Add new resident data displaying plugin. Scan in correct layer. Condense code and remove duplication. Fix bugs #1169
Conversation
| def _generator(self): | ||
| layer = self.context.layers[self.config["primary"]] | ||
| def enumerate_mft_records(self, attr_callback): | ||
| phys_layer = self.context.layers[self.config["primary"]].config["memory_layer"] |
There was a problem hiding this comment.
Would be nicer to handle KeyErrors here (or use get so tht failures result in phys_layer being None which can be easily checked).. The requirements should ensure everything works but, give it's two dictionary lookups that could fail, it just feels a little fragile.
| attribute_object = symbol_table + constants.BANG + "ATTRIBUTE" | ||
| si_object = symbol_table + constants.BANG + "STANDARD_INFORMATION_ENTRY" | ||
| fn_object = symbol_table + constants.BANG + "FILE_NAME_ENTRY" | ||
| self.mft_object = symbol_table + constants.BANG + "MFT_ENTRY" |
There was a problem hiding this comment.
As part of the coding style, these should be defined as part of __init__ (initialized to None) so that accidental accesses don't throw up an AttributeError.
| # which DATA attribute should be displayed | ||
| self._display_first_data = False | ||
|
|
||
| def _parse_data_record(self, mft_record, attr): |
There was a problem hiding this comment.
Could we add typing information to this just to make it easier to spot things going wrong please? This will return a Generator type so the return at the start wouldn't require Optional in the type. Makes it easier to figure out if code using it will throw errors...
| content, | ||
| ) | ||
|
|
||
| def parse_data_records(self, mft_record, attr): |
There was a problem hiding this comment.
This would also be a generator, even though you can't tell until the very end of the function.
This MR performs a number of tasks related to the mftscan file and MFT-related functionatlity:
Fixes bugs, such as incorrect instantiation of absent values
Creates a unified and inheritable code flow for plugins that want to parse MFT records and their attributes.
Previously, ADSscan and MFTScan scanned in the kernel virtual address space, which is incorrect and caused in many samples over half the entries to be missed. These scans should occur in the physical address space.
Stops printing a disassembly of ADS data, which makes no sense anyway and made the output strange.

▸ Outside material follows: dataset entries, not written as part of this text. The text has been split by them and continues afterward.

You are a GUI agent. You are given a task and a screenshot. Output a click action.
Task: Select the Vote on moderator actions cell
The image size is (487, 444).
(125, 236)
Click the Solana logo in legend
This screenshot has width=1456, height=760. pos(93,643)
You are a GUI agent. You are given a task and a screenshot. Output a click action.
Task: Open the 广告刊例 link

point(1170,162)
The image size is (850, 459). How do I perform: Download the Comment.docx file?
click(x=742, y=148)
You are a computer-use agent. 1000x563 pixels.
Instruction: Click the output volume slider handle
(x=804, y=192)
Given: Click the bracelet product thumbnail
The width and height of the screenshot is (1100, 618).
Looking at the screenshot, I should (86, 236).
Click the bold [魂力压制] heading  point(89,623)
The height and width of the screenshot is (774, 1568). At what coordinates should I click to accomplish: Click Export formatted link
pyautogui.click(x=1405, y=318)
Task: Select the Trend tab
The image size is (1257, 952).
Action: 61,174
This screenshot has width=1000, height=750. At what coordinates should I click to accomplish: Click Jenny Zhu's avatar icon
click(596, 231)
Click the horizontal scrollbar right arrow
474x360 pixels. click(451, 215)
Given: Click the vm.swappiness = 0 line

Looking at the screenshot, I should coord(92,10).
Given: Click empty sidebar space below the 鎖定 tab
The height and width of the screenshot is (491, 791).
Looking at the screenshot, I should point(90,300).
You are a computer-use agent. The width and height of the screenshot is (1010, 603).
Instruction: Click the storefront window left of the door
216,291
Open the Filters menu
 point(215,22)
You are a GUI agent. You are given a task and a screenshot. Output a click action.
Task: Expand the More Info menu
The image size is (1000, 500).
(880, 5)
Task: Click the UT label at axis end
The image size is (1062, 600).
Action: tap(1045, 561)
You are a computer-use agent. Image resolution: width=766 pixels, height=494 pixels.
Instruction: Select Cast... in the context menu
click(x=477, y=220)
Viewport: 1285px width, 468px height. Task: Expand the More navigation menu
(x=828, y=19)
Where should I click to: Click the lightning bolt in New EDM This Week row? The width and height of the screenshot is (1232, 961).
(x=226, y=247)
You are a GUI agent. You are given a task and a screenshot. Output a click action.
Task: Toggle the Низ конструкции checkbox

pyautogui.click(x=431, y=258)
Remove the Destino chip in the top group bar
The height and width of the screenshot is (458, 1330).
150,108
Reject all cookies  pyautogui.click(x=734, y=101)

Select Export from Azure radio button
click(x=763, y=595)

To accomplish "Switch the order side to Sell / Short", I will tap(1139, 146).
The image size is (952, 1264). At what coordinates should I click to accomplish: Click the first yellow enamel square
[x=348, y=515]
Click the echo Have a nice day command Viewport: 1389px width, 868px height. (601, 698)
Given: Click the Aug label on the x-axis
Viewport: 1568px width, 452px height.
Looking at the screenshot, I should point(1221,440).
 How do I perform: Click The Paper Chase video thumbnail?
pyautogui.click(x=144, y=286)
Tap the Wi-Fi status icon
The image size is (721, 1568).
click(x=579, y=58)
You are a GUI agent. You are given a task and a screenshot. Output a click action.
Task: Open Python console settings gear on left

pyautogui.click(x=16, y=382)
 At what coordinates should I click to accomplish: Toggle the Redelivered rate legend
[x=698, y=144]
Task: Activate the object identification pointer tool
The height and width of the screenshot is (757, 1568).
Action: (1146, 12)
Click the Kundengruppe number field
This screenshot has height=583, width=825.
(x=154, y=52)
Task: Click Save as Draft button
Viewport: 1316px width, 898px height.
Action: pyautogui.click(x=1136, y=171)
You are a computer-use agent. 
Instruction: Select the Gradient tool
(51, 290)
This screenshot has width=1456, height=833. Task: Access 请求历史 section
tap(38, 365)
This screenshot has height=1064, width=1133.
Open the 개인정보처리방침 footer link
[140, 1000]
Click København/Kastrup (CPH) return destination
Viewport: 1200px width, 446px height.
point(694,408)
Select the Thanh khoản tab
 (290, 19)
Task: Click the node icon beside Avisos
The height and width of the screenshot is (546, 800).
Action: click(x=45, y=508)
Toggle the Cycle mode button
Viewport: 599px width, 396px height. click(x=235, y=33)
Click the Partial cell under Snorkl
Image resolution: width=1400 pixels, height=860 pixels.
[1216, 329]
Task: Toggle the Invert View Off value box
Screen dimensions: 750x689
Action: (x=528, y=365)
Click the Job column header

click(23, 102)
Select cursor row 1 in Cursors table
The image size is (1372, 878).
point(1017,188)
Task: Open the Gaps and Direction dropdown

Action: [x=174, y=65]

Adds a new plugin, ResidentData, in the file that hexdumps all of the resident data of a file (the first $DATA attribute). This inherits and uses a combined implementation of $DATA attribute access from the ADS plugin, which displays the second (and third and fourth ..., if present) $DATA attribute. Volatility 2 displayed resident data inline with the regular MFTscan type output, but this was confusing and would break grep results.